When Trump recently tagged Pete Buttigieg, the mayor of South Bend, Ind., with the nickname “Alfred E. Neuman” — an effort to make the Rhodes scholar and Afghanistan war veteran into a buffoon — the news media responded as it often does to Trumpian distractions: with a full round of breathless, clickable coverage.

Some of media attention focused on the presidential candidate’s response — that Buttigieg had to research the name of the Mad Magazine cover boy. That was followed by Mad Magazine’s riposte that they had to look up who Buttigieg was. And on it went.

All told, it was all less harmful, probably, than Trump’s recently coined name for former Vice President Joe Biden — “SleepyCreepy Joe.” The worse the perceived political threat, perhaps, the more vicious the nickname.

The media, though, largely treats these labels as entertainment, wrote Allsop more recently — “not the subtle, dangerous manipulation of political discourse they actually represent.”

And while Trump’s legion of critics see his risible hair and puffed-up ego as fodder for taunts (like “Cheeto Jesus,” in author Rick Wilson’s phrase), the news media rarely stoop to repeating them.

It’s high time to recognize what’s going on here, and to do something about it.

I often hear from readers and from anti-Trump voters that news organizations should ignore Trump’s tweets, or give him far less attention. In other words, they should cut off his oxygen supply of attention.

I can’t agree. What the president of the United States says, even in a tweet, amounts to an official statement. We need to cover them, and him, rigorously and thoroughly.

But just as we’ve learned to fact-check Trump — and call out his lies when appropriate — we need to learn to stop amplifying these poisonous nicknames.

Cover them as part of a story? Examine and analyze them? Sure.

But don’t constantly repeat them, don’t treat them as “all in good fun.”

And don’t give them prominence without context.

Never again should one of these nicknames appear in the following ways: In a headline. In a media organization’s tweet. In a bottom-of-the-screen TV chyron.
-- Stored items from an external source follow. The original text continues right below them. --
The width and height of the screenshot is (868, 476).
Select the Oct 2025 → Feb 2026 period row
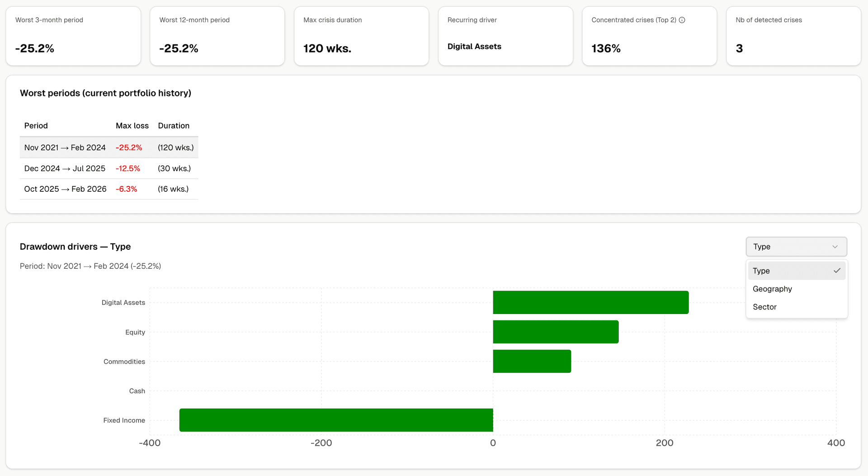tap(109, 189)
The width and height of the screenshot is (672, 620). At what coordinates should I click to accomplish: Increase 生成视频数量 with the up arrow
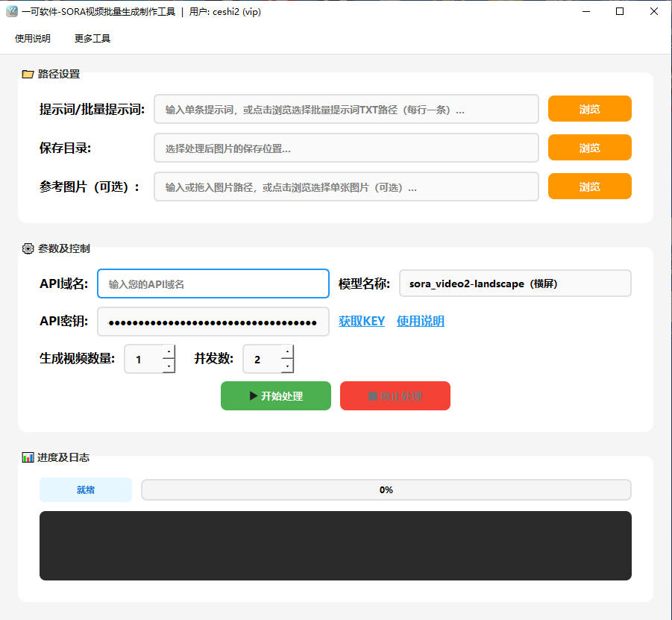[x=169, y=351]
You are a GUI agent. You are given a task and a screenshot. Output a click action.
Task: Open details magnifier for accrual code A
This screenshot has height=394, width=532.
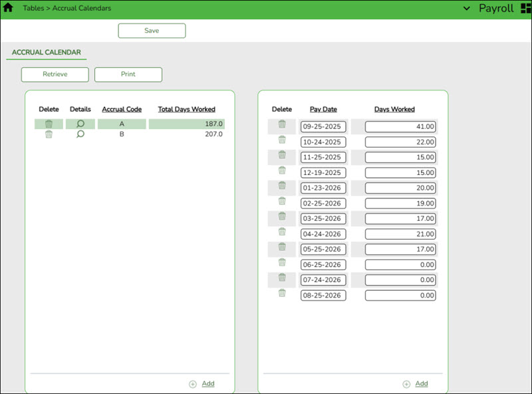[80, 124]
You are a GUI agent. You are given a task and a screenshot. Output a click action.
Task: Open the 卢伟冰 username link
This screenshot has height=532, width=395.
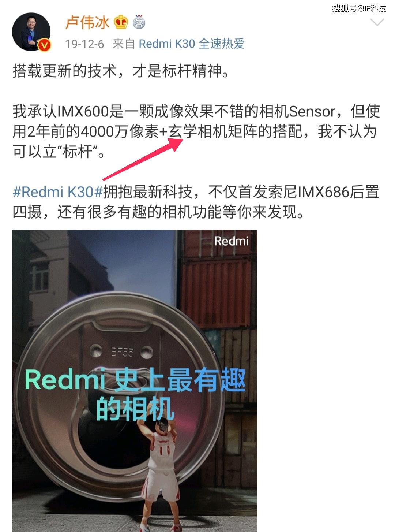pyautogui.click(x=87, y=22)
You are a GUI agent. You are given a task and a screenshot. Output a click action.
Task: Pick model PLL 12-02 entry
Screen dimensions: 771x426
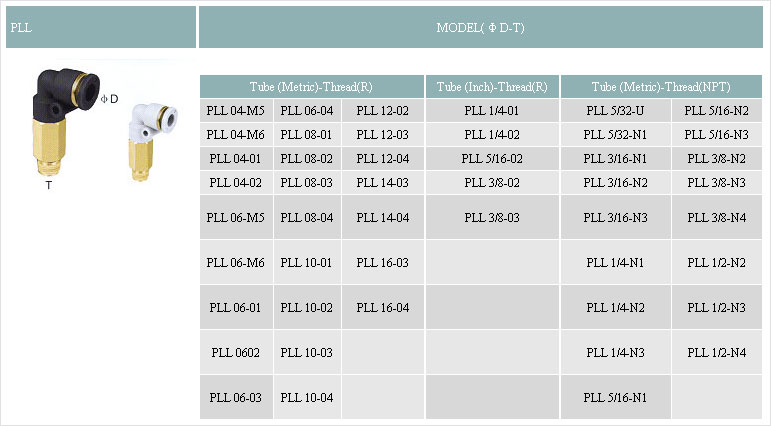[383, 111]
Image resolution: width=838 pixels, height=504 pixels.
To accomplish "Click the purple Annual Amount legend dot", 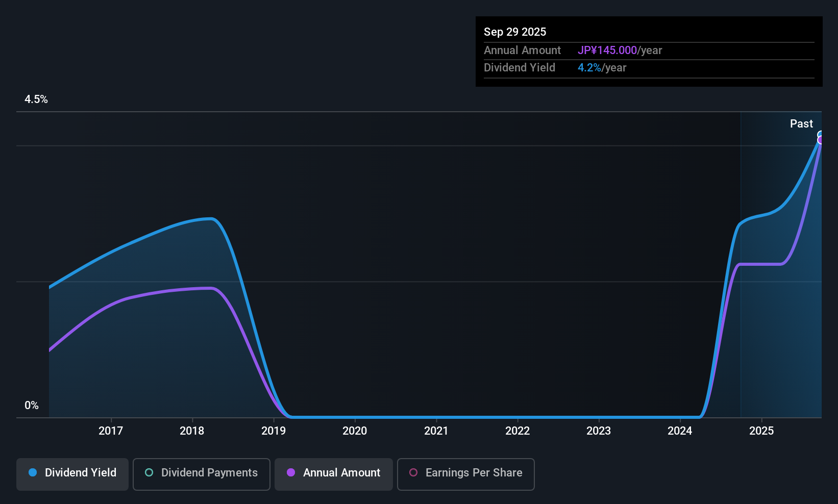I will [x=291, y=473].
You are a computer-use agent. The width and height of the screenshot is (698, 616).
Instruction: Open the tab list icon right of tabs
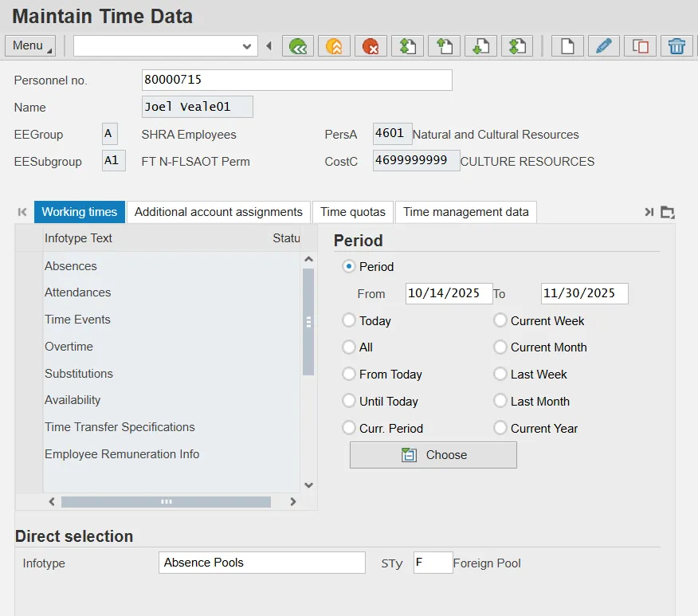pos(668,212)
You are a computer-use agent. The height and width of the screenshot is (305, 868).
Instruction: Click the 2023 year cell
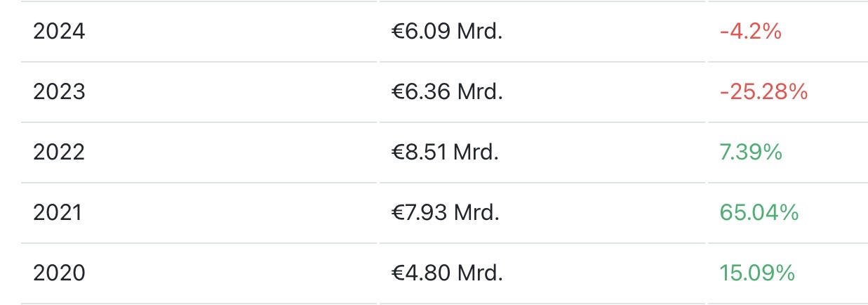(59, 92)
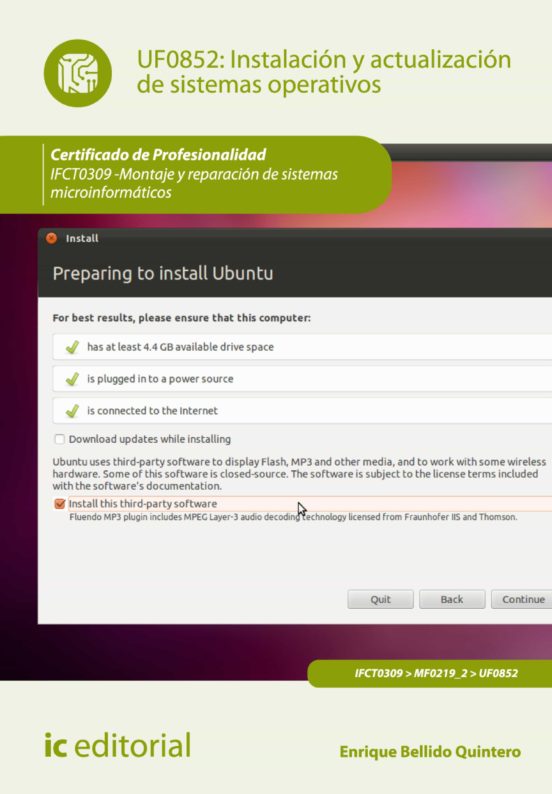Uncheck Install this third-party software

coord(60,504)
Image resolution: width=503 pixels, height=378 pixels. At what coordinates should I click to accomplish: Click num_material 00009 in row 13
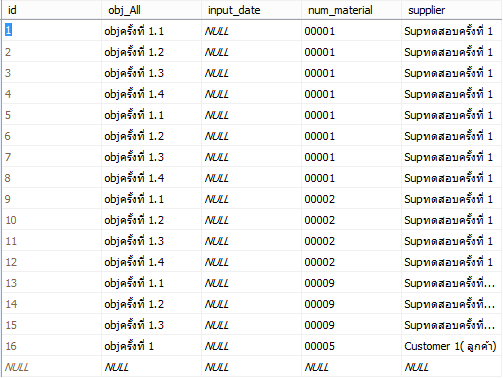pyautogui.click(x=352, y=283)
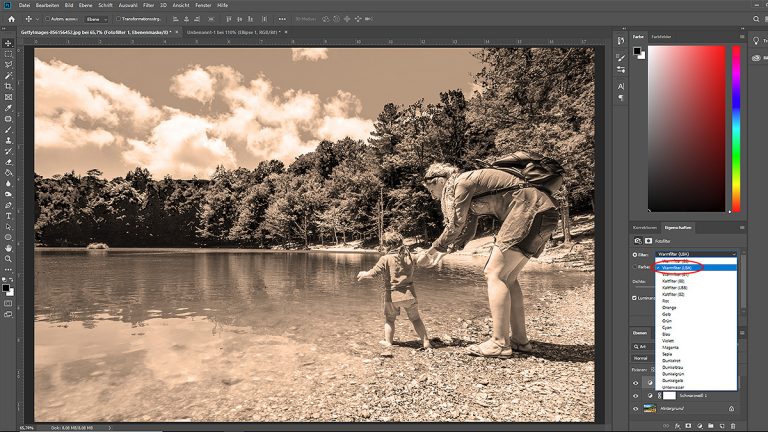Select the Text tool
This screenshot has height=432, width=768.
coord(9,215)
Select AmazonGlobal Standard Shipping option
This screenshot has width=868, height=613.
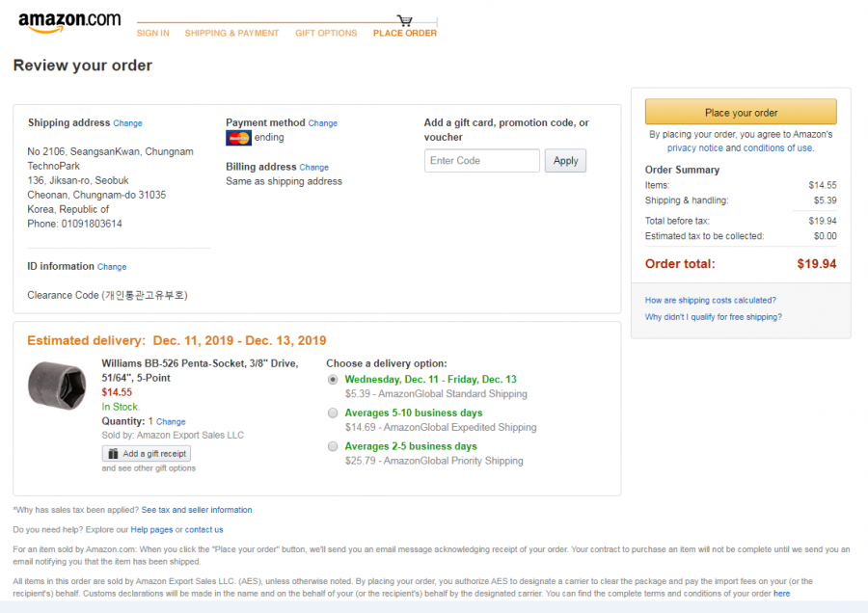[334, 380]
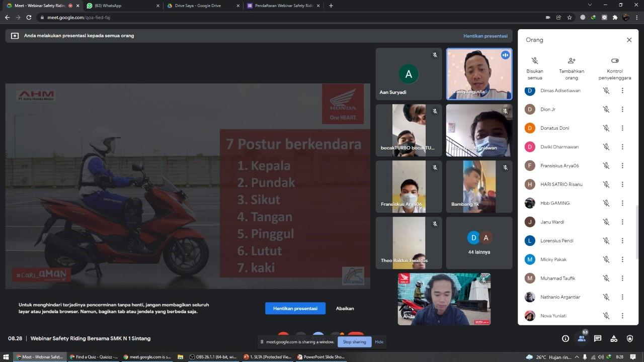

In a news alert.

It’s in those minimalist settings that they do the most harm.

Trump, of course, has his own powerful megaphones on social media and in his rallies and speeches.

And, granted, politics is a rough-and-tumble business, not known for its emphasis on civility and decency. The knives are always out.

But when the news media turn on their brightest spotlights, these nicknames take on greater credibility and power. As propaganda always does, they sink into our consciousness as something that feels like a kind of truth.

That makes journalists complicit in Trump’s insidious ways. His jokes were never funny, and shouldn’t be treated as if they are.